## Brief
Your answer must consist only of the lines from the start of the entries through the line that holds "Screen dimensions: 945x496", copied exactly, with no pictures.
____________
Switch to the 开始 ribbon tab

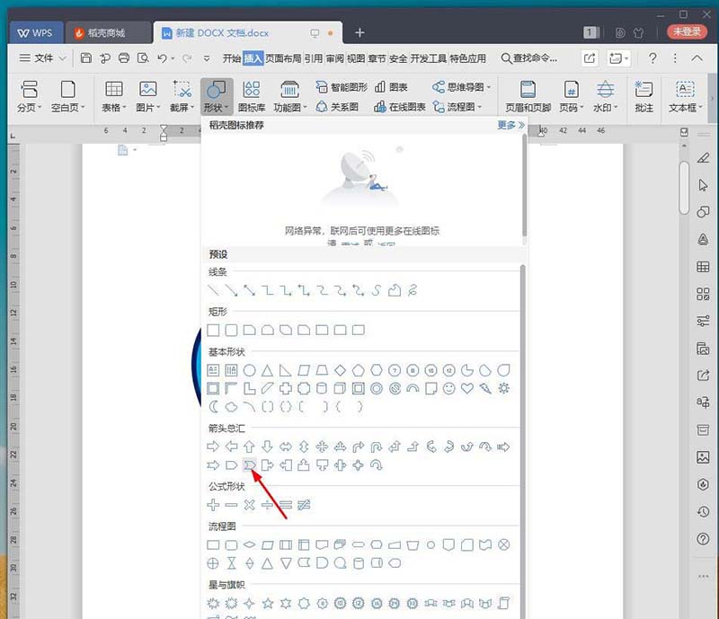[232, 59]
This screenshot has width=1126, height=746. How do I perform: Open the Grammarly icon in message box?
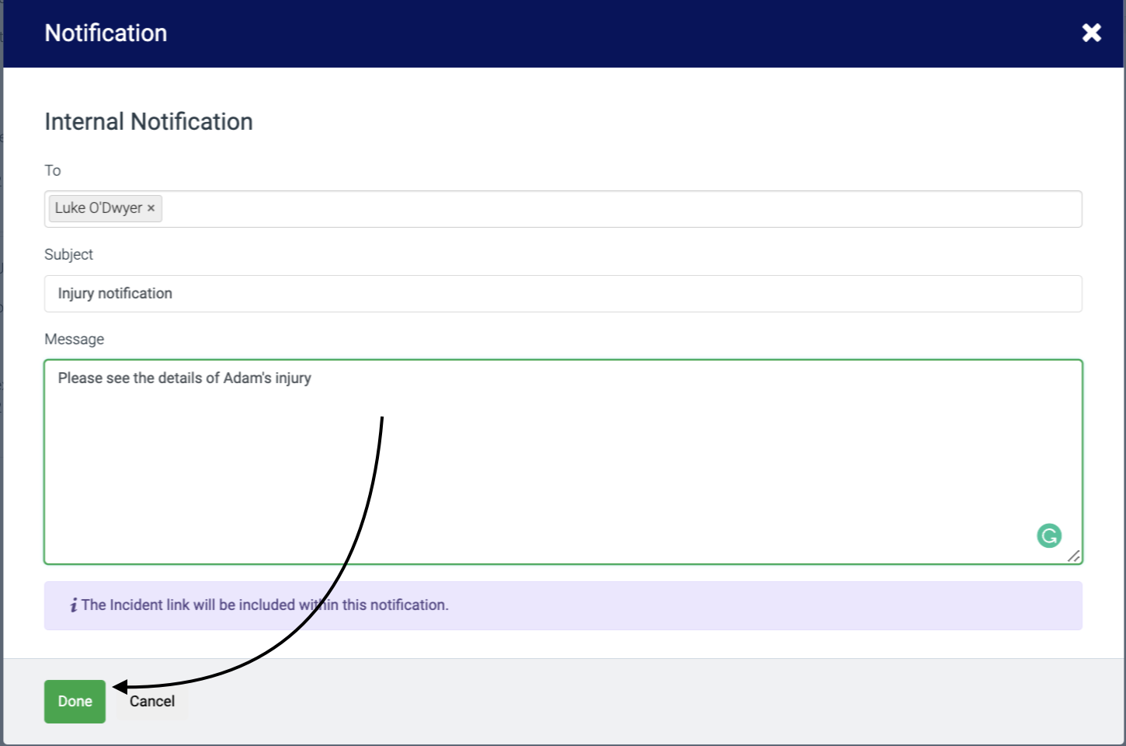coord(1049,535)

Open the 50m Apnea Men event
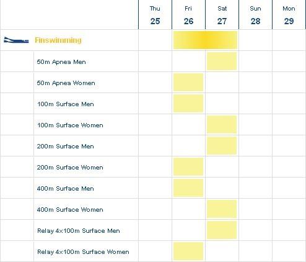pyautogui.click(x=61, y=62)
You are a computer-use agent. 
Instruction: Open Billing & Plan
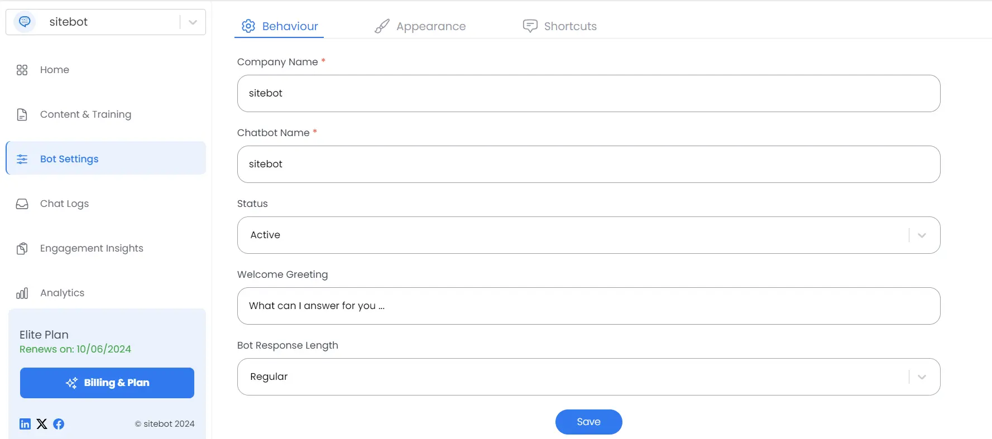(x=107, y=383)
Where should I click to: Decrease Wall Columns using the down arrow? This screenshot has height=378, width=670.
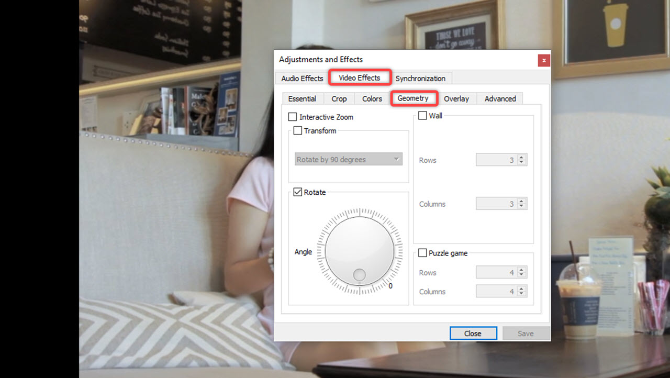pyautogui.click(x=522, y=206)
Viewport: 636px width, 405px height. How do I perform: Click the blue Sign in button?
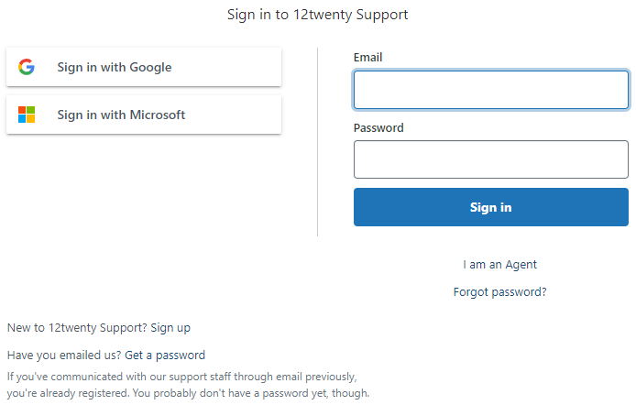coord(490,207)
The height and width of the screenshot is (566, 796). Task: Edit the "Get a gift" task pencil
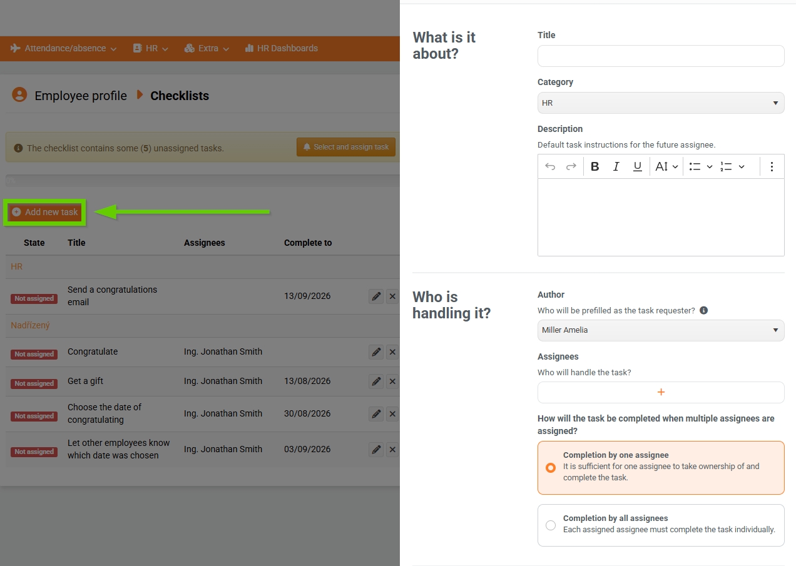(x=376, y=381)
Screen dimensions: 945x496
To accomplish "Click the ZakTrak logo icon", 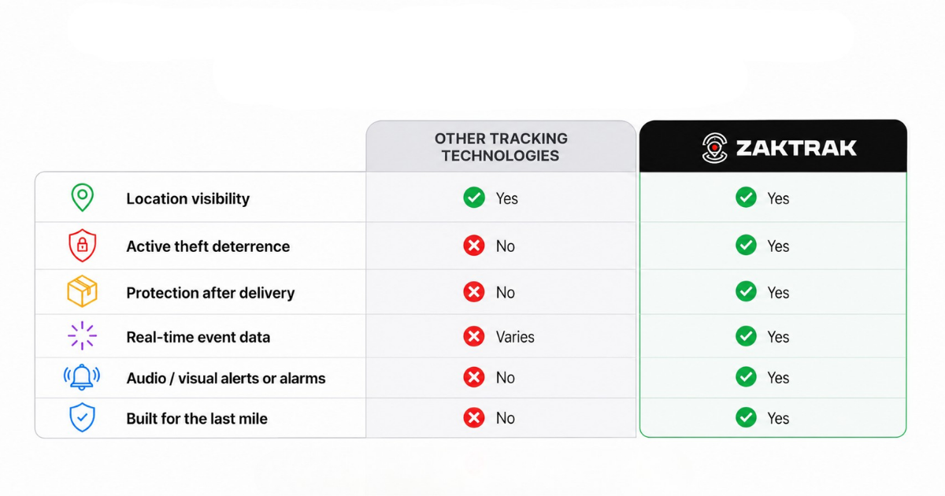I will [714, 147].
____________
## Task output
Switch to the 开始 ribbon tab

[232, 59]
This screenshot has width=1126, height=746. How do I perform: Open the Grammarly icon in message box?
coord(1049,535)

Open the 50m Apnea Men event
pyautogui.click(x=61, y=62)
You are a computer-use agent. 
Instruction: Open Billing & Plan
(x=107, y=383)
Where should I click to: Decrease Wall Columns using the down arrow? This screenshot has height=378, width=670.
pyautogui.click(x=522, y=206)
Viewport: 636px width, 405px height. How do I perform: Click the blue Sign in button?
coord(490,207)
The height and width of the screenshot is (566, 796). Task: Edit the "Get a gift" task pencil
(x=376, y=381)
Screen dimensions: 945x496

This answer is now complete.